***** The data
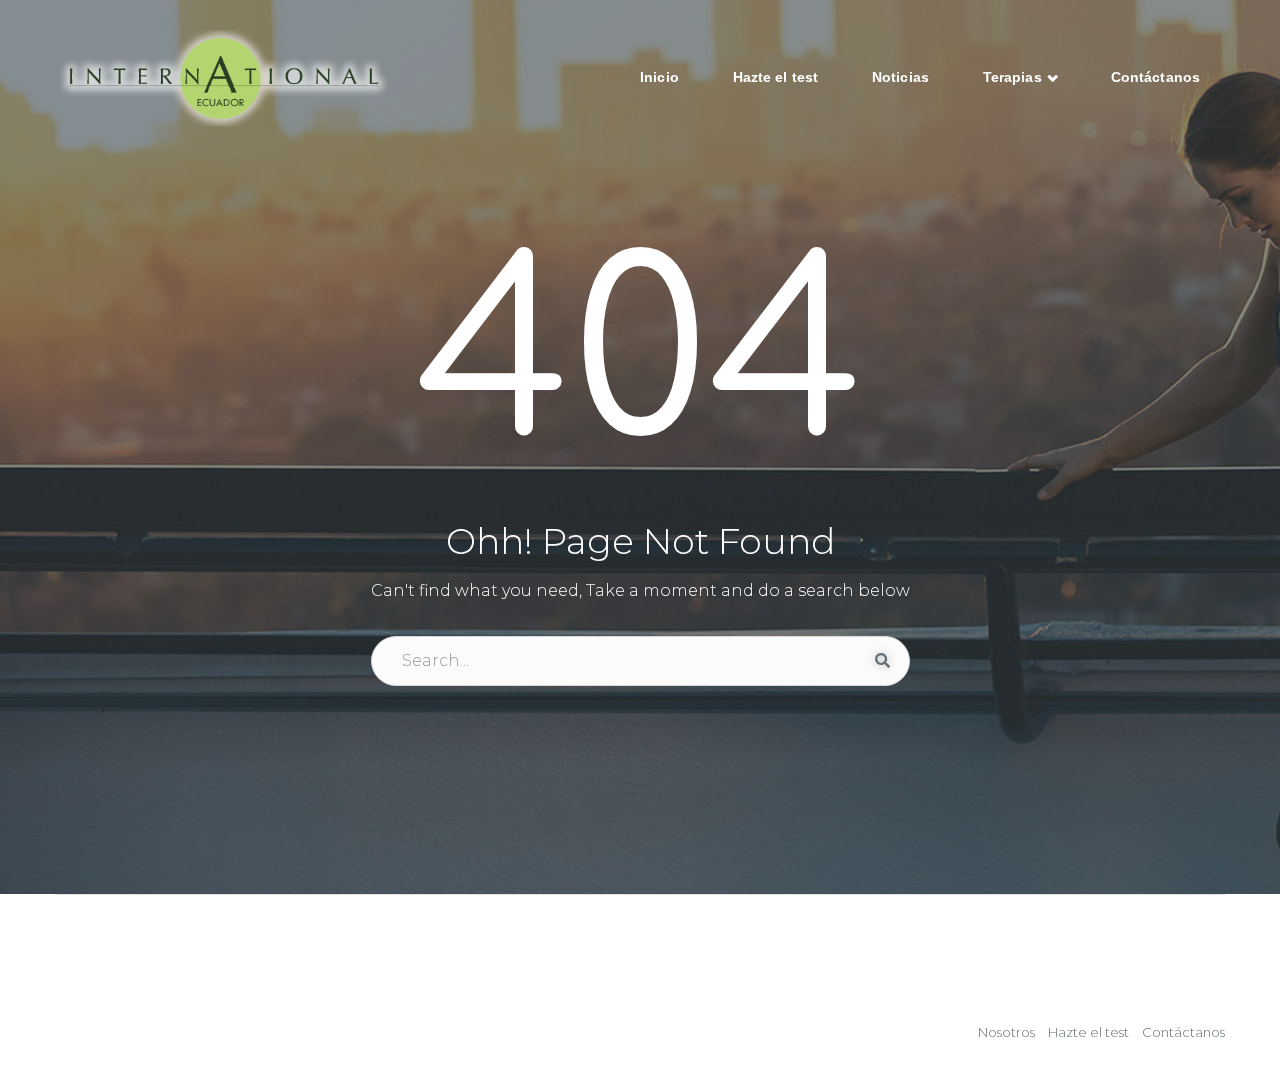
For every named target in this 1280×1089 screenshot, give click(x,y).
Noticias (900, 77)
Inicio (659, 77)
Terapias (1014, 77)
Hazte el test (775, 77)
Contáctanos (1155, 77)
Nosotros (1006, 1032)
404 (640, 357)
**********
***** The data
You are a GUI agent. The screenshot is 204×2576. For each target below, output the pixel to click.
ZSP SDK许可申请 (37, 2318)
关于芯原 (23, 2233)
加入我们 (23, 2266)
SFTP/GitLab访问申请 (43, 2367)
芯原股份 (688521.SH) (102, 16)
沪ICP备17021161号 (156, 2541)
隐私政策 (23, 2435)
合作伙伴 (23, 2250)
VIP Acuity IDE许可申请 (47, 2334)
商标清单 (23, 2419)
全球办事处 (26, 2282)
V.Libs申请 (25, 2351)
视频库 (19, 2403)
**********
■ **Instructions for the task**
All lines in the preceding records that hold the word "target" need to be copied.

■ **Exercise response**
For every named target in this 1280×1089 screenshot, give click(x,y).
You are a GUI agent. The screenshot is 204×2576. For each target below, output the pixel to click.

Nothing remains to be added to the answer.